Among the numerous female characters in Oscar Wilde’s play, Mrs. Cheveley and Lady Chiltern are the most important. Mrs. Cheveley emerges as the play’s villain, but she actually serves several key functions in the plot. Not only does she have a strong, power-hungry personality but both in the past and the present she has had relationships with several male characters. Lady Chiltern initially seems to offer a contrast as she is involved in progressive causes and good works.
Mrs. Cheveley’s insatiable desire for power has been fueled through immoral and illegal actions. She will stop at nothing to enrich herself and her associates.

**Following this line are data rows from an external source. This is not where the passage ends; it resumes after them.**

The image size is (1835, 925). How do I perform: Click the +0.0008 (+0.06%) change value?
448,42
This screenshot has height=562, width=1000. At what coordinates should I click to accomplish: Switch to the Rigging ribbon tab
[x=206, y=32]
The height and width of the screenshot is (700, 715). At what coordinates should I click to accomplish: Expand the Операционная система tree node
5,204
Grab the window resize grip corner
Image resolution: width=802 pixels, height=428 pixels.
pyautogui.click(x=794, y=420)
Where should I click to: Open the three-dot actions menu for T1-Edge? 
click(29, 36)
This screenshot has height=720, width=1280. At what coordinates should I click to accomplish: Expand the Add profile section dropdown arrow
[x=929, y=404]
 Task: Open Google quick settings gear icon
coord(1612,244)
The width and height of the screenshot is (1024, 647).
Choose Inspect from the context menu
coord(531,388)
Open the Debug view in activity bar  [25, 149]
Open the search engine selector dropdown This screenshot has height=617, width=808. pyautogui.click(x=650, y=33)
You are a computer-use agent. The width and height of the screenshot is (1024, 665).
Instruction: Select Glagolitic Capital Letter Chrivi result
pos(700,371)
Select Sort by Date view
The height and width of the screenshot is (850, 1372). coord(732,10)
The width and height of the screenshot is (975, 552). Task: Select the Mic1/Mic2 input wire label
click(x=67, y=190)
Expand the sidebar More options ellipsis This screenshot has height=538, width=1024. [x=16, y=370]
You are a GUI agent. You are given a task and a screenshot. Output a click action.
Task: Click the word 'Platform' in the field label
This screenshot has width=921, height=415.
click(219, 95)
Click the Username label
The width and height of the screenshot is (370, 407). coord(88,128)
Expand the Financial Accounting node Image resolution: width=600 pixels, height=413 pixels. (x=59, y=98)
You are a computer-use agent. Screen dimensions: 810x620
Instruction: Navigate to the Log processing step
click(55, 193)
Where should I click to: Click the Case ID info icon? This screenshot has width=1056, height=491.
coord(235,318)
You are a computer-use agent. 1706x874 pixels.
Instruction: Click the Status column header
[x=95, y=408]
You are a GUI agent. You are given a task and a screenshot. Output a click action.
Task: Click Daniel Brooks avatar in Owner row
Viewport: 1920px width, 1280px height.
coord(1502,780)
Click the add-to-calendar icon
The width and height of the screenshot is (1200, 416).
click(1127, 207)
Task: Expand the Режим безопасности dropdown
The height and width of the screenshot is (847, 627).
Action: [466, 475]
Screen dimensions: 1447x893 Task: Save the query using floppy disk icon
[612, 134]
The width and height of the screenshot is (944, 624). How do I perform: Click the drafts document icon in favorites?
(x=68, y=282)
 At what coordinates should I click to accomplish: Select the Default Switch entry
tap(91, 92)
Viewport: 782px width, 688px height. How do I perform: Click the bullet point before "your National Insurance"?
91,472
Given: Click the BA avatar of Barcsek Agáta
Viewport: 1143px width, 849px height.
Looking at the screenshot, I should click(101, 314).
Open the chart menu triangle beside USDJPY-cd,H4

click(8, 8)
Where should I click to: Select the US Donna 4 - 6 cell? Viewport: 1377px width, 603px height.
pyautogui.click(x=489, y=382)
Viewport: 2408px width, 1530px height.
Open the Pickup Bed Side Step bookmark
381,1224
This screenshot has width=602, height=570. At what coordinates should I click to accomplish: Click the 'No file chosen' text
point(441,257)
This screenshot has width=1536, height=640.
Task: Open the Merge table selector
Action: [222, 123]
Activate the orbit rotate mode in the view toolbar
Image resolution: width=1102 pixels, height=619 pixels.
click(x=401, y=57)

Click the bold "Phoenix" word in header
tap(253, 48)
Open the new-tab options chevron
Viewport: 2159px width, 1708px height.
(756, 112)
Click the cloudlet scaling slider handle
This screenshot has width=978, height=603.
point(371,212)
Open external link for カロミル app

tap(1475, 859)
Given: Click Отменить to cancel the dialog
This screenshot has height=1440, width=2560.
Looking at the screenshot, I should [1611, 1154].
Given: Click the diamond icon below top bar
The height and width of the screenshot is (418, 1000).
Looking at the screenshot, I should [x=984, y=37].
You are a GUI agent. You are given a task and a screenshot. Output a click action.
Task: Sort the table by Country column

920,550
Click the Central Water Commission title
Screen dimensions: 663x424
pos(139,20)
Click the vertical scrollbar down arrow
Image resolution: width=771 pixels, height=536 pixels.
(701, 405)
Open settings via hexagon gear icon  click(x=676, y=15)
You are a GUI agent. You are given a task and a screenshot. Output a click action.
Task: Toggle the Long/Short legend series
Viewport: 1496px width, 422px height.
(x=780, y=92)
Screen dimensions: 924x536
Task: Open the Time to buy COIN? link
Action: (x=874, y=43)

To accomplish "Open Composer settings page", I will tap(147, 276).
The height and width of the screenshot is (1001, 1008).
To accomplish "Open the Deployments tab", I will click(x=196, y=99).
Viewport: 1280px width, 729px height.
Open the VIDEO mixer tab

Her threats to blackmail Lord Chiltern and others’ efforts to thwart her make up much of the plot. Mrs. Cheveley operates outside the bounds of respectability both in gendered and class terms.
Lady Chiltern is appalled by Mrs. Cheveley’s manipulative behavior in part because of her belief that women should set positive examples for others. She is shown as politically progressive, however, through her involvement in well-intentioned causes such as women’s rights. The complexity of her character depends on the contrast between her social activism and her apparently docile dependency on her husband, whom she admires for his virtue. Faced with evidence of his bad behavior, she must come to terms with hypocrisy.
Through other conventional, shallow characters, the author provides much of the play’s humor. He depends on the audience recognizing these types, including the clichés and platitudes in which they speak. Lady Basildon and Mrs. Marchmont are concerned only with superficial matters, and their emphasis on appearances helps Wilde offer a broad-based critique of English upper-class society of his day, not just of gender roles.